GOAL OF THE EXERCISE: Copy word for word the rows running from the line containing "This screenshot has width=1920, height=1200." through the line containing "Looking at the screenshot, I should 135,1331.", including both of those lines.

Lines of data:

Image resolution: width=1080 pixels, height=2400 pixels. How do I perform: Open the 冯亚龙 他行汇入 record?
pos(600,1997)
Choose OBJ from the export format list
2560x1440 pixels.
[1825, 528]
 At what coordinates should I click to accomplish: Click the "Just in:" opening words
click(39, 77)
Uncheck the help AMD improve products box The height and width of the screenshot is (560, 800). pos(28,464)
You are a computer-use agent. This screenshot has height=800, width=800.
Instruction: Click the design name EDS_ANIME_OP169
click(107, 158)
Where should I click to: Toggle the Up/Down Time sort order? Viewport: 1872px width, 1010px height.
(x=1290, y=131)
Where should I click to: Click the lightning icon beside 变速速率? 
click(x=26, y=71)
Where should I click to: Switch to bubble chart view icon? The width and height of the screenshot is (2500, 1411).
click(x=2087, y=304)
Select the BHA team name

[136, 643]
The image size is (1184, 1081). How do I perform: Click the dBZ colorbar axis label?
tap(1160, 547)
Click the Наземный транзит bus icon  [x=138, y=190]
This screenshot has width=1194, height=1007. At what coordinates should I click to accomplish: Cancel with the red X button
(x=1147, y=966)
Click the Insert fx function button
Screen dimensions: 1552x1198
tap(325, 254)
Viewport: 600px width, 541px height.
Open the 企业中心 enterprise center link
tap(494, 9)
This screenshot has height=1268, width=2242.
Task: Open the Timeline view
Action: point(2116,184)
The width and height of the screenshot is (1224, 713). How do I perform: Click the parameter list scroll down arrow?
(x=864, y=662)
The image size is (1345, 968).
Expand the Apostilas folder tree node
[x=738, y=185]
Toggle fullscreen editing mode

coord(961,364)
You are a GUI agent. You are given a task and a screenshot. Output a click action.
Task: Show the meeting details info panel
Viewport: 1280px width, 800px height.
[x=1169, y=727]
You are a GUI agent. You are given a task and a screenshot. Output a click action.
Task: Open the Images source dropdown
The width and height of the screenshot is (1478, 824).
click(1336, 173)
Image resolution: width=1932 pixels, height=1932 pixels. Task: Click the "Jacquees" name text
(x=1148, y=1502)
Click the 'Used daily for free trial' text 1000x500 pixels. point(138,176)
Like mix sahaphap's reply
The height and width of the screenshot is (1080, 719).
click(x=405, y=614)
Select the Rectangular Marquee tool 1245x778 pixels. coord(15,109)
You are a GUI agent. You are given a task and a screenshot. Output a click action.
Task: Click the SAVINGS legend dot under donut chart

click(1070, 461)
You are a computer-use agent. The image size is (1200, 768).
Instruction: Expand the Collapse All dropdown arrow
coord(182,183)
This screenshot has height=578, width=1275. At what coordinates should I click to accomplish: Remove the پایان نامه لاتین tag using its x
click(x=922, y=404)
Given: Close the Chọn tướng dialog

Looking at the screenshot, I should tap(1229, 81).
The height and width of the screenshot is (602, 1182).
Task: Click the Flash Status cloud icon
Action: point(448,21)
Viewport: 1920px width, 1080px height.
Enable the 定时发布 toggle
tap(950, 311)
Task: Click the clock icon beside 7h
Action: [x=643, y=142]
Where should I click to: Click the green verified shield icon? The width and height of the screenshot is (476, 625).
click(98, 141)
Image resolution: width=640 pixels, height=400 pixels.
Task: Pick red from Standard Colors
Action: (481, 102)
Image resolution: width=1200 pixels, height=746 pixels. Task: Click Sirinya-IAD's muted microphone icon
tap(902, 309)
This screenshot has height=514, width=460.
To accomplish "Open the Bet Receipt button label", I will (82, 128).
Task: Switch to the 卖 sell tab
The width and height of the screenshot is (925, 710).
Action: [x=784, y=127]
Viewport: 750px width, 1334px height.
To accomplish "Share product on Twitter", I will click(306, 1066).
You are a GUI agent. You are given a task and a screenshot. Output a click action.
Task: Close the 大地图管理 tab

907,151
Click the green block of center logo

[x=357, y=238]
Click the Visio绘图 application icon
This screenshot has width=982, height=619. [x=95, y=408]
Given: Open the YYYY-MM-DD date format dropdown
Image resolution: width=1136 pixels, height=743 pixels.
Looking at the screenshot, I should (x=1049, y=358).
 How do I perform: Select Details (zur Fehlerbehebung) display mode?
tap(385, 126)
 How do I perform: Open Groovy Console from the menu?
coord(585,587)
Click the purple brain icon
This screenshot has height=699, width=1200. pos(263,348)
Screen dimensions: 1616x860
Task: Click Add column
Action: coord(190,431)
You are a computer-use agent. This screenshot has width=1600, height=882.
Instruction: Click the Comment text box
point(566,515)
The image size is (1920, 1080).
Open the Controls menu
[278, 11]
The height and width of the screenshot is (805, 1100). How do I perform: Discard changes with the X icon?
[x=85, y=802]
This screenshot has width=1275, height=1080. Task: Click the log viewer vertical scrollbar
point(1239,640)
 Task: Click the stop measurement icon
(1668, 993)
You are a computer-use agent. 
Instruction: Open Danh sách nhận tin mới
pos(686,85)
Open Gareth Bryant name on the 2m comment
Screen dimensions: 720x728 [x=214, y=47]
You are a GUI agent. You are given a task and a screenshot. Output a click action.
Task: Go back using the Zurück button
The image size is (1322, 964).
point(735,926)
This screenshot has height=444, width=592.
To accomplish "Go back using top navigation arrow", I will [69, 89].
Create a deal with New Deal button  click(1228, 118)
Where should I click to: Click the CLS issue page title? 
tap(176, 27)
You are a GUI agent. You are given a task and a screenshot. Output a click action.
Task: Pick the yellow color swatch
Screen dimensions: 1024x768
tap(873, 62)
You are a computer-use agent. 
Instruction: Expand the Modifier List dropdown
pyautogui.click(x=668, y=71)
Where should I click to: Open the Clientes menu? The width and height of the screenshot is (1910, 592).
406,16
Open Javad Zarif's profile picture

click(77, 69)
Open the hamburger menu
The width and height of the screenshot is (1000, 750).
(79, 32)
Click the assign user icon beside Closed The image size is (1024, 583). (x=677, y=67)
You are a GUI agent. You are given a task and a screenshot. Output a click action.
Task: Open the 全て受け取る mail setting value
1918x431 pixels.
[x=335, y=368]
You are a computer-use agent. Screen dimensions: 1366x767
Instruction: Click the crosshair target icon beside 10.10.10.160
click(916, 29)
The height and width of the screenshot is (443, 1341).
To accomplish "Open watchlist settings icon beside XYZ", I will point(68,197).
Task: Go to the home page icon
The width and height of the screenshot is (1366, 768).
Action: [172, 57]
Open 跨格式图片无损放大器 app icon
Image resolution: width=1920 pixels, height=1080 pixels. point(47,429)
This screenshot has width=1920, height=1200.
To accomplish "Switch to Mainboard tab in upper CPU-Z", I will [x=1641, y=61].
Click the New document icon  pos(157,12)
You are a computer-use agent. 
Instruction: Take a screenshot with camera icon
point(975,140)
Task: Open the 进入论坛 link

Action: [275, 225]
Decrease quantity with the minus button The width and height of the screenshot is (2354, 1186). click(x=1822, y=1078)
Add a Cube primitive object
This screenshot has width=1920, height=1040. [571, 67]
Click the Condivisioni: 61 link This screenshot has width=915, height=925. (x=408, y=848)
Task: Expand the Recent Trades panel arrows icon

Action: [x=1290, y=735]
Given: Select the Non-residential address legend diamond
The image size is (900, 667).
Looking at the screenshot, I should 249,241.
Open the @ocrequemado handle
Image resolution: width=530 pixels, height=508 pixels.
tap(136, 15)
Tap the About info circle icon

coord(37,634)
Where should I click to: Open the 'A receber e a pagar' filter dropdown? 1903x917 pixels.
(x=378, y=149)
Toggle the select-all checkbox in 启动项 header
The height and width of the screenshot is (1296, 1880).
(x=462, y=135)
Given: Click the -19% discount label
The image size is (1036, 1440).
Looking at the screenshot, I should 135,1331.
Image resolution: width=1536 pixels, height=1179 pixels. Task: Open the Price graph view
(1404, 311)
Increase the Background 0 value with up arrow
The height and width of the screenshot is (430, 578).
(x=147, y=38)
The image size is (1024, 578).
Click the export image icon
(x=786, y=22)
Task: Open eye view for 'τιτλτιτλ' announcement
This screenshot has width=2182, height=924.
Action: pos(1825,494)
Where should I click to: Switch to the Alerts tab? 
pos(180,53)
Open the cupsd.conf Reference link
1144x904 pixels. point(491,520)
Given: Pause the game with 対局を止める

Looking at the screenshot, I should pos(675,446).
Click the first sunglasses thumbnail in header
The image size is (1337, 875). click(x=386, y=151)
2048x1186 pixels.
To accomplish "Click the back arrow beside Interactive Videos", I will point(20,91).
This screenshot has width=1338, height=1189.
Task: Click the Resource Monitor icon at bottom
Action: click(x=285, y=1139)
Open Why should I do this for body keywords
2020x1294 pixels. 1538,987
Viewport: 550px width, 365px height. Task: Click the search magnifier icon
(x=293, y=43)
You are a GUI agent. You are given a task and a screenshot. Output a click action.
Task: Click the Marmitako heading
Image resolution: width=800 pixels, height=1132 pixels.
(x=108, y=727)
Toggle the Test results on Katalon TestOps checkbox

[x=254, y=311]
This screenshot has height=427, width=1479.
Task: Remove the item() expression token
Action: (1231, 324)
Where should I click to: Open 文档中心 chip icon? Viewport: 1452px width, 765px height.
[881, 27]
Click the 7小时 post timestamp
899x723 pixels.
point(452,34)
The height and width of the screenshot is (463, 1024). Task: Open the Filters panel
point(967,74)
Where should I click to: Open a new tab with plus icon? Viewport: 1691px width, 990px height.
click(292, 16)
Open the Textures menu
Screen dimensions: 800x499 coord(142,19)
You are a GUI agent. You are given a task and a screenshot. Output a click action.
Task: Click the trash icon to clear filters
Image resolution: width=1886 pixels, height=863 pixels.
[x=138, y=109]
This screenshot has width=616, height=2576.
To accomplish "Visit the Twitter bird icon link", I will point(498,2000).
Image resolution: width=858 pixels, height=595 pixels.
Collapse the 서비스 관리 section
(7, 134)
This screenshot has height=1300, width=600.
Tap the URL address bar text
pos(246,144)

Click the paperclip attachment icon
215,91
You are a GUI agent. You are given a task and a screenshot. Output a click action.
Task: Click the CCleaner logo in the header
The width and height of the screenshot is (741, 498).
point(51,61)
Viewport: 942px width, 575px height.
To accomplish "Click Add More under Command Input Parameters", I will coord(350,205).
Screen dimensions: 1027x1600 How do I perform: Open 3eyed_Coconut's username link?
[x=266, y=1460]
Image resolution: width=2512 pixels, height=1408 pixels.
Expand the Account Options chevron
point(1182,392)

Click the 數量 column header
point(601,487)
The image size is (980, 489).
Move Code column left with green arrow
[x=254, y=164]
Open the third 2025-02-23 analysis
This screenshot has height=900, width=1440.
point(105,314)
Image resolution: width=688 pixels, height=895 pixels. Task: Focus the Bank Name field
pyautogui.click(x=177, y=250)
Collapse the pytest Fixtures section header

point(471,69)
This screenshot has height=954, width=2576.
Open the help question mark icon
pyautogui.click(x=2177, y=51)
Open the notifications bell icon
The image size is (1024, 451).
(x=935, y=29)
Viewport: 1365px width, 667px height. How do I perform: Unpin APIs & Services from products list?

ANSWER FOR THE TASK:
This screenshot has width=1920, height=1200.
To accomplish "Switch to Mainboard tab in upper CPU-Z", I will [x=1641, y=61].
Click the New document icon  pos(157,12)
You are a computer-use agent. 
Instruction: Take a screenshot with camera icon
point(975,140)
Task: Open the 进入论坛 link

Action: [275, 225]
Decrease quantity with the minus button The width and height of the screenshot is (2354, 1186). click(x=1822, y=1078)
Add a Cube primitive object
This screenshot has width=1920, height=1040. [571, 67]
Click the Condivisioni: 61 link This screenshot has width=915, height=925. (x=408, y=848)
Task: Expand the Recent Trades panel arrows icon

Action: [x=1290, y=735]
Given: Select the Non-residential address legend diamond
The image size is (900, 667).
Looking at the screenshot, I should 249,241.
Open the @ocrequemado handle
Image resolution: width=530 pixels, height=508 pixels.
tap(136, 15)
Tap the About info circle icon

coord(37,634)
Where should I click to: Open the 'A receber e a pagar' filter dropdown? 1903x917 pixels.
(x=378, y=149)
Toggle the select-all checkbox in 启动项 header
The height and width of the screenshot is (1296, 1880).
(x=462, y=135)
Given: Click the -19% discount label
The image size is (1036, 1440).
Looking at the screenshot, I should 135,1331.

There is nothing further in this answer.